== YOUR ASSIGNMENT ==
Return the records exactly, from the first line through the "You are a computer-use agent. Viewport: 982px" line.

== DATA FOR PROCESSING ==
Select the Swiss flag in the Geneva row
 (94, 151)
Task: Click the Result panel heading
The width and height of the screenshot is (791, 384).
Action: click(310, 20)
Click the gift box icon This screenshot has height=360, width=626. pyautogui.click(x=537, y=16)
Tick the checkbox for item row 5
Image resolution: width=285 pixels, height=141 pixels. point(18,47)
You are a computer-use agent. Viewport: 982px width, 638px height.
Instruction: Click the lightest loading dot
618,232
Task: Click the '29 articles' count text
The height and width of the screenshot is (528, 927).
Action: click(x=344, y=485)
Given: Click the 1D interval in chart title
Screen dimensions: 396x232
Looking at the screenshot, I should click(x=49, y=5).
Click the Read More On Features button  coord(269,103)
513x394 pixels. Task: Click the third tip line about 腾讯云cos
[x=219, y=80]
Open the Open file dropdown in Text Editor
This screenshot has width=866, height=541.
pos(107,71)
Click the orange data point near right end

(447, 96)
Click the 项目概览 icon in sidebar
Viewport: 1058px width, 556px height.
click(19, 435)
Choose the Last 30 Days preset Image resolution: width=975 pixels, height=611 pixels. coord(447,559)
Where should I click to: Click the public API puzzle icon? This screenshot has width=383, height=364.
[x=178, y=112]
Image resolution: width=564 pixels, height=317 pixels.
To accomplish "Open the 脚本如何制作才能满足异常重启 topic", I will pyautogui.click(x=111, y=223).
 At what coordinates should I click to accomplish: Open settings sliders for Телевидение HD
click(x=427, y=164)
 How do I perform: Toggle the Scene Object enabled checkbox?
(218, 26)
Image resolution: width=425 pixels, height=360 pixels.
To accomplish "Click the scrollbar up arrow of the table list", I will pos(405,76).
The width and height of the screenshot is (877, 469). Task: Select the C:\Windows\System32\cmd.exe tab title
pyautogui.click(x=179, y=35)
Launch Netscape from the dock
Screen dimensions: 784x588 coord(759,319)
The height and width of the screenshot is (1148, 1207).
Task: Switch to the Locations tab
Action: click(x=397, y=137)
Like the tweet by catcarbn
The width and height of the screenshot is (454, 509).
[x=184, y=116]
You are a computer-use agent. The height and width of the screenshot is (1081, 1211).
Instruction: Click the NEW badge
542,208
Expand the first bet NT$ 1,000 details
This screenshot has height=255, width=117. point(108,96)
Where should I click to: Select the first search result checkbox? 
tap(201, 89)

== RESULT OF THIS EXERCISE ==
Select the Swiss flag in the Geneva row
 (94, 151)
Task: Click the Result panel heading
The width and height of the screenshot is (791, 384).
Action: click(310, 20)
Click the gift box icon This screenshot has height=360, width=626. pyautogui.click(x=537, y=16)
Tick the checkbox for item row 5
Image resolution: width=285 pixels, height=141 pixels. point(18,47)
You are a computer-use agent. Viewport: 982px width, 638px height.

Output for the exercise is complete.